● How to complete this task
Copy each line of the listing where the word "label" can be found.

#### Input ####

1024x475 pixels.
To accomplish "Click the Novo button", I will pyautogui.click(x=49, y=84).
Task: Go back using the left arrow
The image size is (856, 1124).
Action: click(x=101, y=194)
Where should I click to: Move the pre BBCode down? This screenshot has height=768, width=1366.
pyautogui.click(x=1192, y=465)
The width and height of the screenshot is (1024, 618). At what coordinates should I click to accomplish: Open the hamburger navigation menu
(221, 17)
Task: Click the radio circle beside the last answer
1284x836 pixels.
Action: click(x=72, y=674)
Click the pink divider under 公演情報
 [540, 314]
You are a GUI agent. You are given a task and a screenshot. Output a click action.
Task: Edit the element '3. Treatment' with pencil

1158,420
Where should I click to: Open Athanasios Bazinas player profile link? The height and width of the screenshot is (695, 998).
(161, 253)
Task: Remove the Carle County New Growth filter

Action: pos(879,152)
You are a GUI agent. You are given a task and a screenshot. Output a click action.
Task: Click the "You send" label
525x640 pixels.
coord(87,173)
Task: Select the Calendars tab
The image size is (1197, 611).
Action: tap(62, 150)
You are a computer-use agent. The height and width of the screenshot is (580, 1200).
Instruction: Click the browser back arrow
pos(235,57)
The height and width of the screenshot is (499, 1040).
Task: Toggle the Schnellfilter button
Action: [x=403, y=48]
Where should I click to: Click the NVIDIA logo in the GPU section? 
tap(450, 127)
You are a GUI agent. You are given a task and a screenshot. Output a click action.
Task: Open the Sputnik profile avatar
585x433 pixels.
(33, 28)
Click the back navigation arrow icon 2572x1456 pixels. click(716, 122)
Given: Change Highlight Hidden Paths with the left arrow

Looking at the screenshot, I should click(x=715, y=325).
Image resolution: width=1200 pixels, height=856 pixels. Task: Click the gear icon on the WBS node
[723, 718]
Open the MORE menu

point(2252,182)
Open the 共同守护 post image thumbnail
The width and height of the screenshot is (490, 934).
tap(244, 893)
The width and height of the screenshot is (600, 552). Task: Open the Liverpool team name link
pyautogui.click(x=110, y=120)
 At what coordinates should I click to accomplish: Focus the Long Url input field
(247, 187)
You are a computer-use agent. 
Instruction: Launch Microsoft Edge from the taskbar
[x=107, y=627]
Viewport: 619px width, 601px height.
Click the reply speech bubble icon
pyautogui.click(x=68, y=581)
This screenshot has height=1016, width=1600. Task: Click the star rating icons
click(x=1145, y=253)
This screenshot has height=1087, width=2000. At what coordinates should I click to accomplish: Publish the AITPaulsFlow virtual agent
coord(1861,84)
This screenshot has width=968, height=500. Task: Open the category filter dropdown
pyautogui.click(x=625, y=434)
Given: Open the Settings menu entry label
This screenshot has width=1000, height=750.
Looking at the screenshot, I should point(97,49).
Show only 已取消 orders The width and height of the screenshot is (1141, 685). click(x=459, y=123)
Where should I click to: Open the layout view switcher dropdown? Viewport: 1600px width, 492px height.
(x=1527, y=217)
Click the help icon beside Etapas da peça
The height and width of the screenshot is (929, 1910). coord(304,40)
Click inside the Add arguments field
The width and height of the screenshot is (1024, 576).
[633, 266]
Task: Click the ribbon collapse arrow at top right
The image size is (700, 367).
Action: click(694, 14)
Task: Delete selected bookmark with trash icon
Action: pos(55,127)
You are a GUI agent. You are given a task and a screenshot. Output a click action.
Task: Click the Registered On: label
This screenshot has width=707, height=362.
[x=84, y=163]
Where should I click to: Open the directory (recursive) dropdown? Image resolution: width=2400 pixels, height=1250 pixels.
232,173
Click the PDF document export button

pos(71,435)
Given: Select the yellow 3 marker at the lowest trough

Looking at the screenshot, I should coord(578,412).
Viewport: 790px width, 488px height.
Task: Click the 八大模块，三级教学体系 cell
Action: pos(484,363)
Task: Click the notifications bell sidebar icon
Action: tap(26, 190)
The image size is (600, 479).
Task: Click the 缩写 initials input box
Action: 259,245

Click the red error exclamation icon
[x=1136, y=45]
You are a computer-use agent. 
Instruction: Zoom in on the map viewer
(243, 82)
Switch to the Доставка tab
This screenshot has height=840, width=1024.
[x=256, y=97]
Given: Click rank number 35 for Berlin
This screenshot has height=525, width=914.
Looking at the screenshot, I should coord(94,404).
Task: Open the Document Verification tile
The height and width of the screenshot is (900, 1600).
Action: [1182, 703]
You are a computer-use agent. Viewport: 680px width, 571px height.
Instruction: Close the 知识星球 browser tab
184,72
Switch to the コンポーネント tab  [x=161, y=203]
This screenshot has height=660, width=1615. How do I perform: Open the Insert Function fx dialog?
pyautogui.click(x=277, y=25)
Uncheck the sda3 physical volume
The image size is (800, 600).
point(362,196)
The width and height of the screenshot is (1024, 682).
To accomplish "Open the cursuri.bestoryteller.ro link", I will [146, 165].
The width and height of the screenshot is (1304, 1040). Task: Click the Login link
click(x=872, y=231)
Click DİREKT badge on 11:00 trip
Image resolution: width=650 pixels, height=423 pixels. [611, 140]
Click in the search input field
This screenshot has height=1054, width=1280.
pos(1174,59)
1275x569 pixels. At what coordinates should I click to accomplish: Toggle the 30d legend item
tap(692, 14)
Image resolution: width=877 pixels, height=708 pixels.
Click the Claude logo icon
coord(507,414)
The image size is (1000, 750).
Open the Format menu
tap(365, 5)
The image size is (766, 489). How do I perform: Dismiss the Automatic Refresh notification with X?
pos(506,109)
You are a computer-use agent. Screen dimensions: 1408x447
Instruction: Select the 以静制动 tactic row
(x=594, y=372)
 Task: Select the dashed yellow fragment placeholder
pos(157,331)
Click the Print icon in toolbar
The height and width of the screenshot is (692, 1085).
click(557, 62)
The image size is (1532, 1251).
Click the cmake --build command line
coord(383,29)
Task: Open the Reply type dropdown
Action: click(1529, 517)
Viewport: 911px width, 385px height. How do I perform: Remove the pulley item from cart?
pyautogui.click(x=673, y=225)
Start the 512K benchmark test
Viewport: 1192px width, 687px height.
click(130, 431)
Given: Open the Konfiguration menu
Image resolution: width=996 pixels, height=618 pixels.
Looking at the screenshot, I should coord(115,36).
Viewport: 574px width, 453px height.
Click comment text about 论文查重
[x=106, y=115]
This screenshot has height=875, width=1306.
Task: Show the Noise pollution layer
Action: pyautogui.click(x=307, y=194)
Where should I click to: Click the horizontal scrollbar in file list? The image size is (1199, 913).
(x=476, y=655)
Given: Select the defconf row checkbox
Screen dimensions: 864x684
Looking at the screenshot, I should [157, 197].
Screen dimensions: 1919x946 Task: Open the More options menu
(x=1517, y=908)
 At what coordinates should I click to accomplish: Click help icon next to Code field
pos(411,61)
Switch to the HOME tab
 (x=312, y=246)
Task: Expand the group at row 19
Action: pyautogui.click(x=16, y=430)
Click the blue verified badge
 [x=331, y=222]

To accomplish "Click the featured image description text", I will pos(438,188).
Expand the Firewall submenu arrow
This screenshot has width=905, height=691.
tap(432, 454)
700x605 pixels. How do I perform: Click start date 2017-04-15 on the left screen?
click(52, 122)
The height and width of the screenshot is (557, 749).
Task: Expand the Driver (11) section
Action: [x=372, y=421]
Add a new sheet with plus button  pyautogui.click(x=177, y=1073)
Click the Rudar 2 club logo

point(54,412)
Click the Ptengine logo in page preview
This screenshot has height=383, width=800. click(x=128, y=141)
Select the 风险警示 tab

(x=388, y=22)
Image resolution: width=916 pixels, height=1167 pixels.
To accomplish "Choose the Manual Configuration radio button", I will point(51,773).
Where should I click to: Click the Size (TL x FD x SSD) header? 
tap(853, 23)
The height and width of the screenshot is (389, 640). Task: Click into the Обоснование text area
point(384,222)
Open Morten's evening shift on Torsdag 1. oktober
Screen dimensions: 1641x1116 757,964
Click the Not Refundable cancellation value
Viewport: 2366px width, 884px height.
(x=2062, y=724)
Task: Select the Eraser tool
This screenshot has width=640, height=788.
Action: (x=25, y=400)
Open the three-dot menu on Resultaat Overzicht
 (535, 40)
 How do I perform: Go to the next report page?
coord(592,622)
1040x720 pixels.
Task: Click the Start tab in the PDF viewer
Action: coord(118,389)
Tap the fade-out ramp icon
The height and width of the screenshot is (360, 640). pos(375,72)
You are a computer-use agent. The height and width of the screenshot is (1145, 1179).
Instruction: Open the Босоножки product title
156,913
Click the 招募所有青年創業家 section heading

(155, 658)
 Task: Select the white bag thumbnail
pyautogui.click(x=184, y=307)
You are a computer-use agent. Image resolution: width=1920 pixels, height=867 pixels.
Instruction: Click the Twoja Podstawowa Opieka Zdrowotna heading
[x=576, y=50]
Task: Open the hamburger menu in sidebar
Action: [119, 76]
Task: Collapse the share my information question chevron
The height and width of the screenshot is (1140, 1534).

####

● Output for this exercise
Task: Click the "You send" label
Given: Open the Settings menu entry label
Task: Click the Registered On: label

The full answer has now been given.